24. A recurring question is how research activities (as opposed to potential deployment) should and could be addressed by a regulatory framework. However, once the modelling and laboratory stage has been left behind, the distinction between research and development could become difficult to draw for regulatory purposes. It has been argued that governance can have an enabling function for “safe and useful” research; the London Protocol’s concept of “legitimate scientific research” underlying the 2013 amendment can be seen in this context.
25. These developments have not changed the validity of the key messages from Part II of the 2012 report, including that “the current regulatory mechanisms that could apply to climate-related geoengineering relevant to the Convention do not constitute a framework for geoengineering as a whole that meets the criteria of being science-based, global, transparent and effective” and that “with the possible exceptions of ocean fertilization experiments and CO2 storage in geological formations, the existing legal and regulatory framework is currently not commensurate with the potential scale and scope of climate related geoengineering, including transboundary effects.”
26. Biodiversity is affected by a number of drivers of change that will themselves be impacted by proposed CDR and SRM geoengineering techniques. If effective, geoengineering would reduce the impacts of climate change on biodiversity at the global level. However, in the case of SRM under conditions of high CO2 this would not necessarily be the case at local levels, due to an inherently unpredictable distribution of temperature and precipitation effects. On the other hand, the benefits for biodiversity of reducing climate change impacts through large-scale biomass-based CO2 removal seem likely to be offset, at least in part, and possibly outweighed, by land use change. Changes in ocean productivity through large-scale fertilization would necessarily involve major changes to marine ecosystems, with associated risks to biodiversity. In general, technique-specific side effects that may be detrimental for biodiversity are not well understood.
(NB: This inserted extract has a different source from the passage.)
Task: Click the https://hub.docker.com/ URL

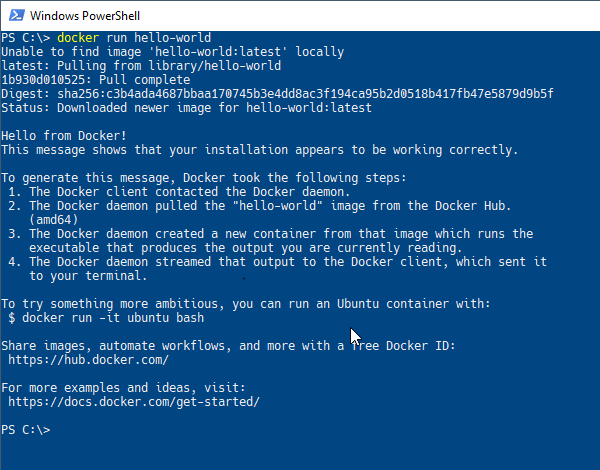Action: click(x=88, y=360)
27. Assessment of the direct and indirect impacts (each of which may be positive or negative) of climate geoengineering is not straightforward. Such considerations necessarily involve uncertainties regarding technical feasibility and effectiveness; scale dependencies; and complex comparisons with non-geoengineered conditions as well as value judgements and ethical considerations. Technique-specific considerations important for the evaluation of climate geoengineering techniques include effectiveness, safety and risks; co-benefits; readiness; governance and ethics; and cost and affordability. Many of these factors cannot yet be reliably quantified, and it is important that ‘cost’ includes both market and non-market values. Further research, with appropriate safeguards, could help to reduce some of these knowledge gaps and uncertainties.